President Donald Trump has decided to pull the United States out of the Paris Climate Agreement.

While members of the Trump team like Steve Bannon and EPA Administrator Scott Pruitt likely expressed their vehement approval of this move, our own Sen. Bob Corker has been relatively supportive of maintaining the American commitment. “There’s really no obligation,” he said. “It doesn’t require us to do anything. I think they may take a little time to assess whether pulling out makes sense now.”

However, we should encourage Sen. Corker to realize that there is an obligation here — one to provide American leadership on the world stage and to protect the world that we will hand to the next generation — and it is an obligation worth fighting for and supporting every step of the way. This historic agreement is a critical step.

Make no mistake about it, the Paris Agreement is truly historic and represents the global shift that we as a nation demanded as far back as the 1990s with the Senate’s rejection of the Kyoto Protocol.

What was broken with Kyoto was largely realized in Paris. Paris finally brought together the biggest polluters in the world — the U.S., China and India — to first recognize the harmful consequences of unmitigated climate change and then to enact a plan to cut their emissions. The plan also stipulates that we will reconvene every five years to publicly disclose progress and update national targets.

As for American leadership, the United States was instrumental in bringing together and negotiating with nearly 200 countries in Paris for the 2015 U.N. Climate Change Conference, which culminated in the unanimous adoption of the Paris Agreement.

If we renege now on what strong U.S. leadership and hard-fought diplomacy crafted, we telegraph to the world that we are no longer interested in taking on our traditional role of rallying nations to the common cause of solving big problems — and that we are not firm on any commitments we make.

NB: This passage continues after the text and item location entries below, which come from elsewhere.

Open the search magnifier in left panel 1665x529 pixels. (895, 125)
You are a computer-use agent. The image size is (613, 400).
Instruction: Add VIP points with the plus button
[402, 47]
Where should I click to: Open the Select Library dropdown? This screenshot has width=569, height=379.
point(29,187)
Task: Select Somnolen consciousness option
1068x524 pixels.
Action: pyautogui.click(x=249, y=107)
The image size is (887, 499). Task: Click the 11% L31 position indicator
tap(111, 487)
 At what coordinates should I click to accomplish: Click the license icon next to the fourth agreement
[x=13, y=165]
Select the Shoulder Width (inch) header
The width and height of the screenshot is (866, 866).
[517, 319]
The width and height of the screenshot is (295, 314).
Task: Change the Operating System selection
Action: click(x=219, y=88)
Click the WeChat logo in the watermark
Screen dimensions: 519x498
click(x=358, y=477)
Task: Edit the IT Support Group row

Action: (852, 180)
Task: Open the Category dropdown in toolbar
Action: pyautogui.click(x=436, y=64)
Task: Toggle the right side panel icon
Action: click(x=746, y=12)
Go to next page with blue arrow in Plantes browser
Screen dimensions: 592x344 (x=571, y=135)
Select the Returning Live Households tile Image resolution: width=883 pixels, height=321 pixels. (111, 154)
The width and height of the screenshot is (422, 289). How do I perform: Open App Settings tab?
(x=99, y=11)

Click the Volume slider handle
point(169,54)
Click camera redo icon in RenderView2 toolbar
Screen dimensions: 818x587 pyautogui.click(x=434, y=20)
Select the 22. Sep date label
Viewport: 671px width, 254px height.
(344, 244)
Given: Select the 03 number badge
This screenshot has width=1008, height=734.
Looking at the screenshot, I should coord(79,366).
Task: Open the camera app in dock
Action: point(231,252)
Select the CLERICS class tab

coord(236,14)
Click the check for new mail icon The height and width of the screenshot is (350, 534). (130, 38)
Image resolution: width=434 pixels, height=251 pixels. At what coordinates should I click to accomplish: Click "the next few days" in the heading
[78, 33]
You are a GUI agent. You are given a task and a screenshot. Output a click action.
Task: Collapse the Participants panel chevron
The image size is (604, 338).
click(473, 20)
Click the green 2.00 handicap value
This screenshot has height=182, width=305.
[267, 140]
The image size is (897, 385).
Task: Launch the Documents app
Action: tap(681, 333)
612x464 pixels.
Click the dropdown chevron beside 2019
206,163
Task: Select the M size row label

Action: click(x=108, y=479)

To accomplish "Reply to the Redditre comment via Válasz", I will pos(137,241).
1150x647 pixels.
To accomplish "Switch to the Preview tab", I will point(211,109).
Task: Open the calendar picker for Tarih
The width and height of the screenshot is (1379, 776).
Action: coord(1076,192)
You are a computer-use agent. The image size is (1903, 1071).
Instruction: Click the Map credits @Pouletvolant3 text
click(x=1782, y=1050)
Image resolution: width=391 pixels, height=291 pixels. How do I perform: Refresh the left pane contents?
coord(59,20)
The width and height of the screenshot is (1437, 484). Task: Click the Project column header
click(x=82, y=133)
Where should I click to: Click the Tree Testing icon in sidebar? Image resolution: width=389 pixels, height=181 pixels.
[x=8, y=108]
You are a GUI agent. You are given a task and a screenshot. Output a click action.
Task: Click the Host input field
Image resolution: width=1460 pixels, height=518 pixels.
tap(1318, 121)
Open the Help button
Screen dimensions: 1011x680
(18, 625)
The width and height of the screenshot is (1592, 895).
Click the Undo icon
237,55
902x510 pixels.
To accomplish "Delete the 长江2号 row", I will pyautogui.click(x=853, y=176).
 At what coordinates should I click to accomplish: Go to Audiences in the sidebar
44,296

We would join the likes of Syria — is this a nation we want to regard as a global peer?

And maintaining our commitment to combating climate change is crucial both for protecting the world that we give to the next generation, and for protecting the very lives of our children and loved ones in uniform.

Climate change is a national security threat that our service members face every day, whether on the battlefields of the Middle East and sub-Saharan Africa, or here at home when facing sea level rise at our coastal bases.

The Department of Defense even describes climate change as a “threat multiplier” because more frequent extreme weather events mean more requests for humanitarian aid, while increased droughts and resource shortages end up strengthening the very extremist groups our troops are fighting (consider the Syrian civil war, their decade-long drought and the rise of ISIS).

If we do not take steps to move away from fossil fuels of the past and toward clean energy of the future, we will only continue to make these problems worse.

Under the Paris Agreement, Sen. Corker is, for the most part, correct: The U.S. gets to set our own targets and paths to combating climate change. After all, no one abroad is mandating U.S. energy policy at home. This reflects our own conservative approach taken in the Clean Power Plan, which leaves pathways up to the states to find and exploit in full consideration of what is available.

Yet, this is not why we must maintain our commitment: We must stand by the Paris Agreement because it was forged from strong U.S. leadership and diplomacy on the world stage as well as from a great American vision of creating a better, safer world for our children. To do otherwise will only make us look weak and untrustworthy, and degrade us in the eyes of allies and foes alike.

Jonathan Gensler is a former U.S. Army captain and Iraq War veteran. He is a Security Fellow with Truman National Security Project and resides in Nashville. Views expressed are his own.